Given entries:
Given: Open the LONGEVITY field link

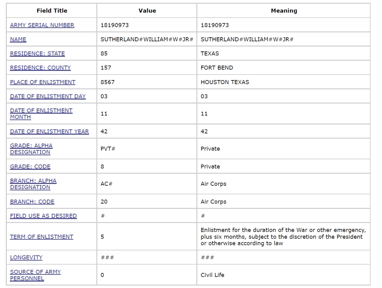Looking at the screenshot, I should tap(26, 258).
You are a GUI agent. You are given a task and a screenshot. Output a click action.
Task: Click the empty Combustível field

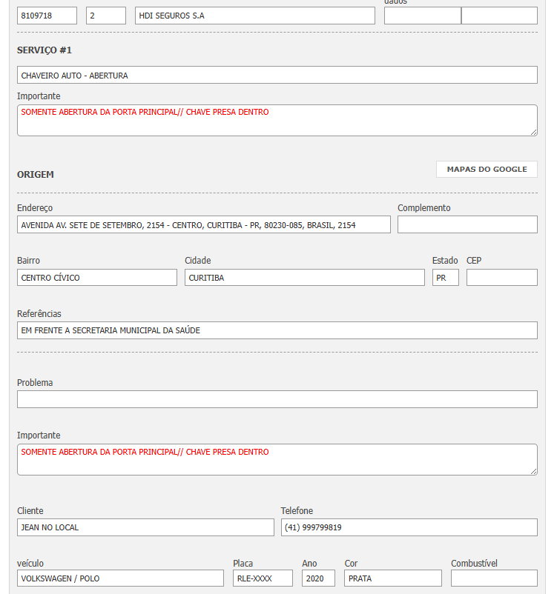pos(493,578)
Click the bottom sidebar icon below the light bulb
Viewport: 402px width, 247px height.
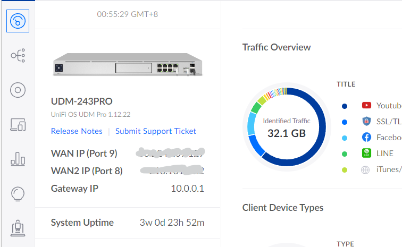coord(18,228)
* * *
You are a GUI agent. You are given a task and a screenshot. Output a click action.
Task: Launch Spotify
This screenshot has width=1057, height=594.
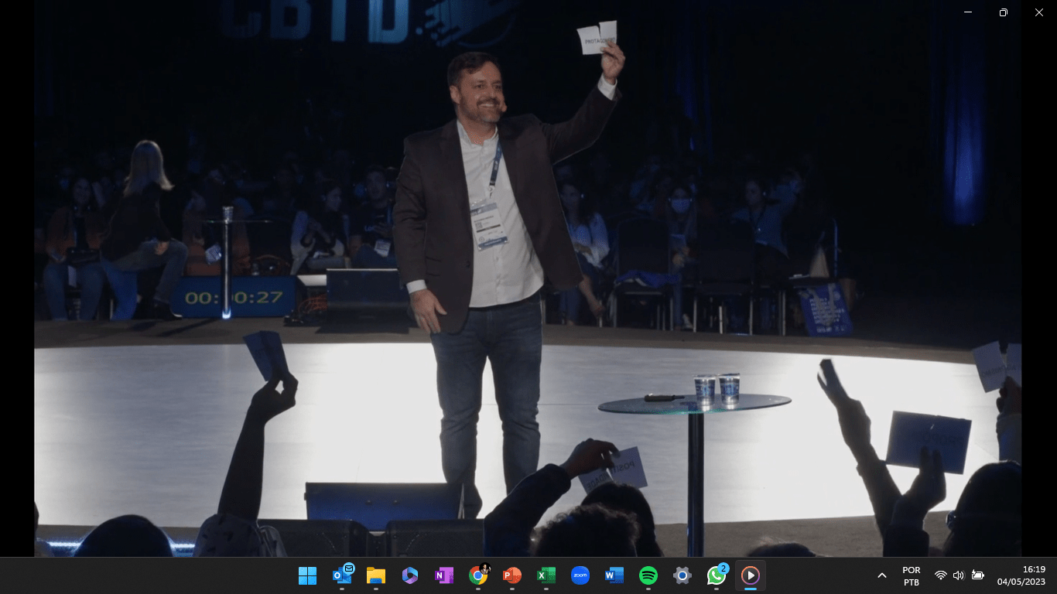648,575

The task: Copy out verbatim the stretch of the entries from the line containing "Click the bottom" through the line containing "coord(18,228)", leaving the pictures out.

Solution to this problem:
Click the bottom sidebar icon below the light bulb
Viewport: 402px width, 247px height.
coord(18,228)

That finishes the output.